Several weeks after Christmas both Polish and English clergymen in
Great Britain are not quite sure what the conflict was about and what
the British cardinal meant saying that the Polish believers
threatened the coherence of the Catholic Church in Britain.
Cardinal Cormac Murphy-O'Connor appealed to the Polish
community, `Polish people should faithfully get involved in the life
of the Catholic Church in England and Wales.' According to him the
present situation in which the Polish immigrants got involved mainly
in Polish parishes could lead to some division and divide the
Catholic Church on the basis of national, ethnic and language lines.
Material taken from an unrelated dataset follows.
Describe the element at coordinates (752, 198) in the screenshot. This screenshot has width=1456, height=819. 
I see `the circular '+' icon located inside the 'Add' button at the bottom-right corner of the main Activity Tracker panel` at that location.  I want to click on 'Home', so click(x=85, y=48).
It is hard to imagine how that could happen since all statistics and
observation show a very positive development of the spiritual lives
of the Polish immigrants in Great Britain, which both the Polish and
English priests welcome with joy. 30 churches, 12 chapels and 55
parish centres belong to the Polish Catholic Mission in England and
Wales. In total, 99 priests work in 204 Polish centres in England and
Wales. The workers of the Polish Catholic Mission were astonished
with the cardinal's words and although all things were cleared and
Cardinal O'Connor apologized to the Rector of the Mission Rev. Msgr
Tadeusz Kukla for his inopportune remark certain nasty aftertaste was
Responding to the words of Cardinal O'Connor Grazyna Sikorska from
the Polish Catholic Mission said, `The Cardinal cannot expect us,
Poles, to stop praying in Polish, after all this is not a sin.' And
in an interview for the Catholic Information Agency the Rector of the
Polish Catholic Mission said that the Church was a very important
indicator of the Polish national identity, `If Poles lose their
national identity they will lose everything.'
Evangelising the British
The Polish clergymen working in Great Britain seem to have different
opinions concerning that confusion, which was created to a great
extent by the media. Fr Andrzej Forys from Our Lady of Fatima Church
in Harlow near London thinks that Cardinal O'Connor did not mean any
smear campaign against Polish Catholics; on the contrary he saw their
potential and expressed his hope that they would help him to revive
the English Church.
– You should not be afraid of losing the Polish roots but you must
consider how to combine these two issues: Polish identity and the
mission to evangelise the British. If we are shut in our own circle
we will never succeed to evangelise others.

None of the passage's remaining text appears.